Post-partum haemorrhage (PPH) immediately after giving birth is the largest threat to new mothers in high-income countries. An Australian study, featured in the open access journal BMC Pregnancy and Childbirth, shows that an increasing number of women suffered severe problems arising from blood loss after delivery.
Christine Roberts from the University of Sydney and Royal North Shore Hospital led a team of researchers who studied the birth-hospital discharge records of the 500,603 women who had children in New South Wales during the study period. She said, "We identified 6242 women who suffered severe adverse outcomes, including 22 who died in hospital. Of the 6242, 67% had an obstetric haemorrhage (60% PPH)".
The consequences of adverse maternal outcomes can include infertility, psychological effects, disability and even death. According to Roberts, "Active management of the third stage of labour, delivery of the placenta, is effective in reducing PPH. Unfortunately, adherence to active third-stage management recommendations is poorly reported and/or suboptimal in Australia, and significant variations in policies and practice have been reported in Europe. Suboptimal adherence to active management guidelines could explain the rising PPH rates".

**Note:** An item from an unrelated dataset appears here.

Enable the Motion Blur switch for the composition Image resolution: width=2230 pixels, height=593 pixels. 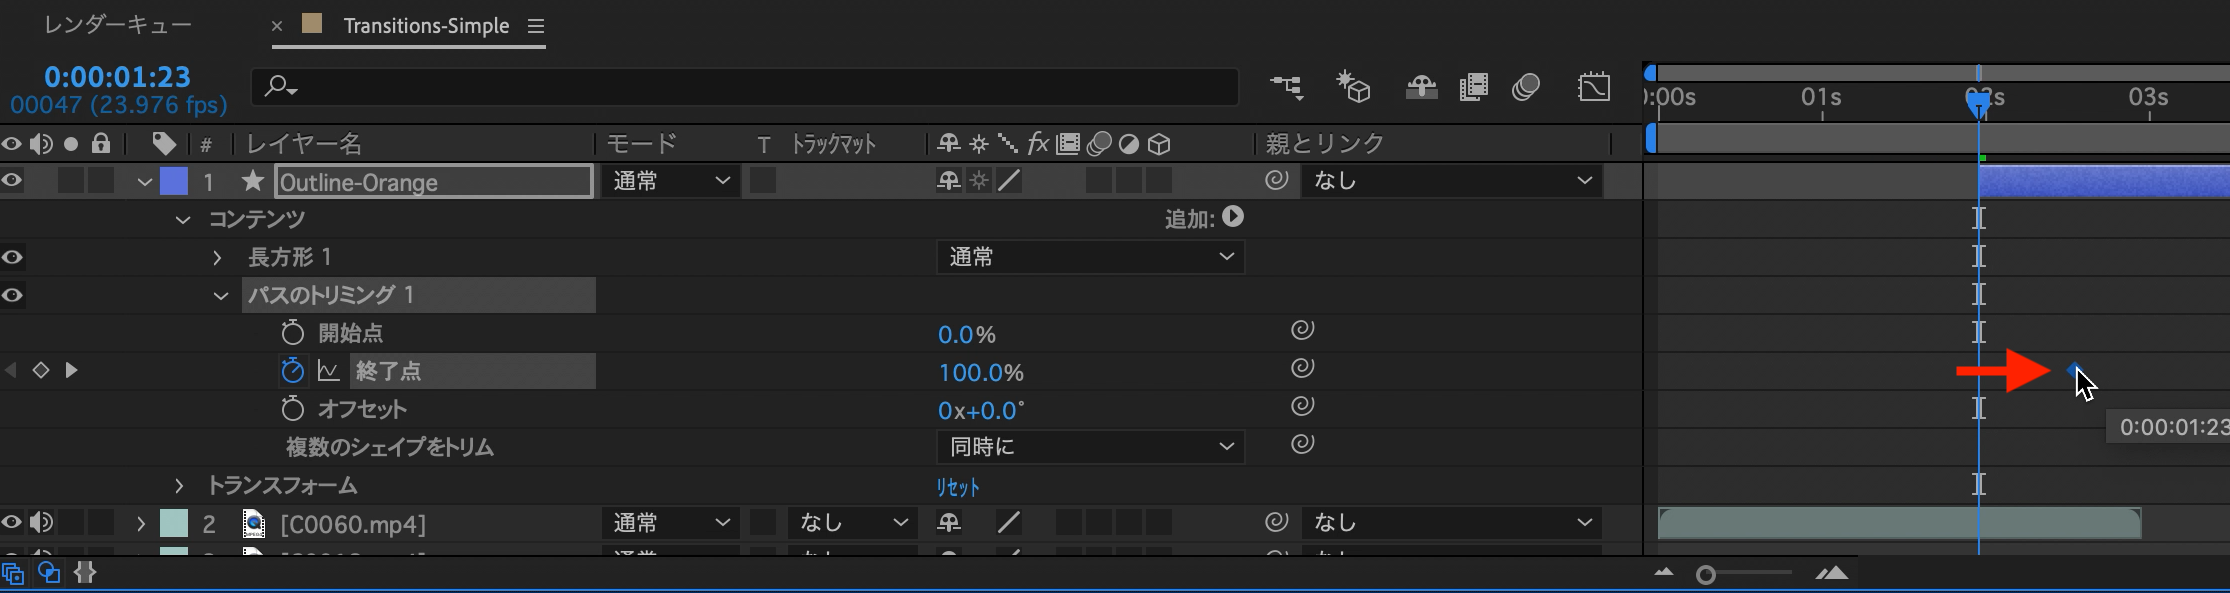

The authors found that between 1999 and 2004 the annual rate of adverse maternal outcomes increased by 20.9%. This increase occurred almost entirely among women who had a PPH. Although adverse outcomes also increased among women with conditions related to high blood pressure, over half these women also had a PPH. Roberts said, "Women with risk factors for PPH, such as a very low placenta or a previous PPH, should give birth in hospitals with facilities to manage severe haemorrhage."
The authors conclude, "We feel that all women should have access to active management of the third stage of labour and careful observation in the first two hours after delivery, as this may reduce the PPH rate and the potential for severe harm and death".